I charged after him. “Did you know?” My hands balled at my sides.

Fisher pulled off his helmet. “What are you doing here?” He climbed off his bike and carried his helmet to the cabinet.

“Did. You. KNOW?”

“Jesus, Reese.” He turned, unzipping his jacket. “What the hell is going on?”

“Did you know that my mom is a lesbian? Gay. Homosexual. Are you understanding me now?” I shook my head over and over again, running my hands through my hair.

It wasn’t real.
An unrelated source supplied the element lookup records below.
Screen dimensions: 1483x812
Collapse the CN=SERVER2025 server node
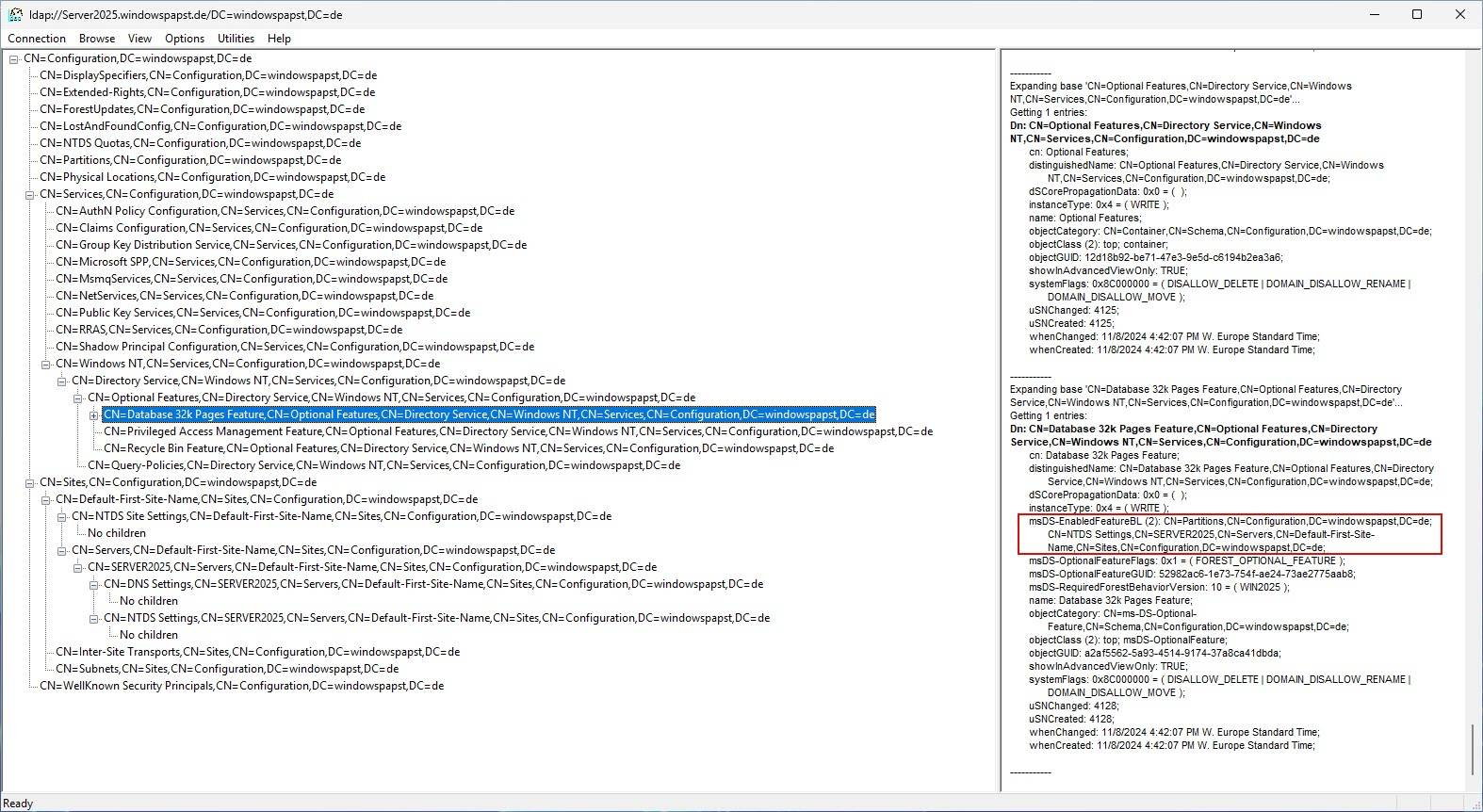[78, 568]
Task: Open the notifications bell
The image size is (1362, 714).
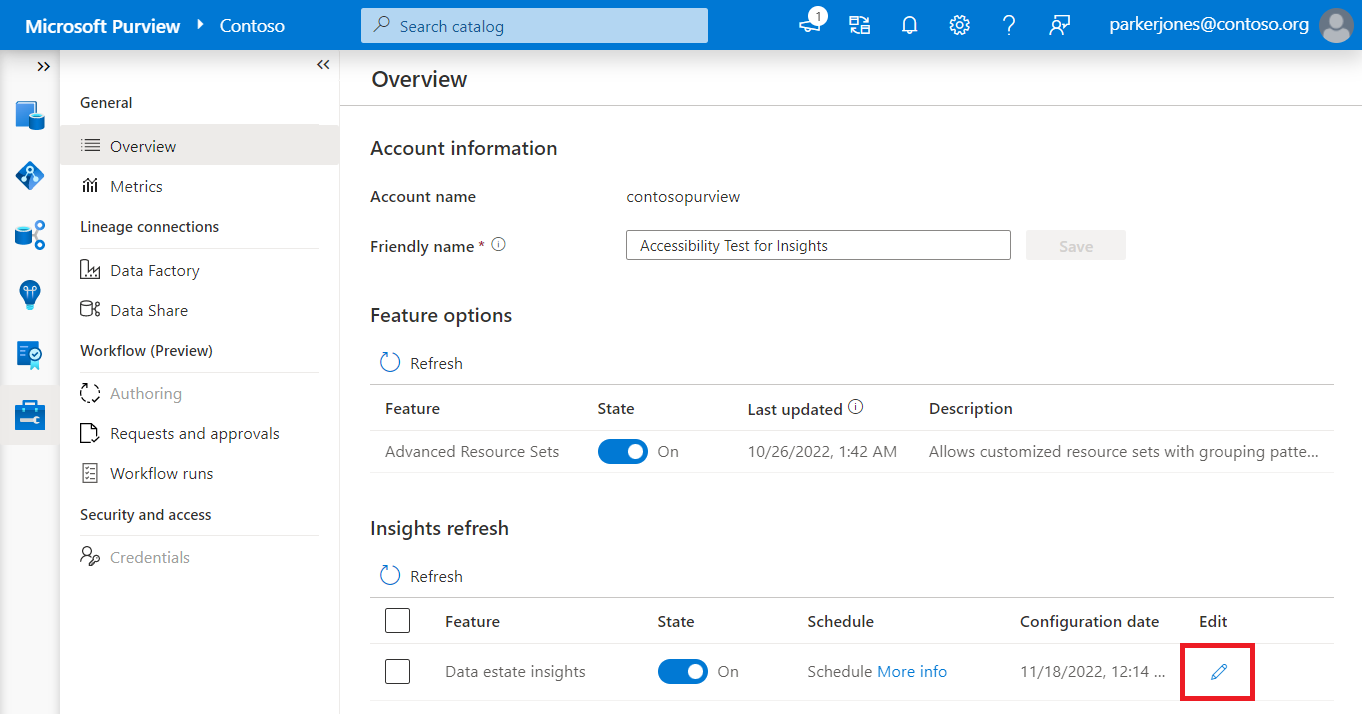Action: [909, 25]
It wasn’t true.

I didn’t deserve that, not after everything I’d been through. What was God doing? He wasn’t supposed to give me more than I could handle. That was way more than I could handle.

Fisher slowed his movements, easing his arms out of his jacket and returning it to the cabinet next to his helmet. Fisher wasn’t tense like me. He wasn’t stunned, frozen in place.

No bugged-out eyes.

No jaw dropping to the ground.

Not a single sign that I was presenting him with new information.

“Did I know your mom and Rose are together? Yes.”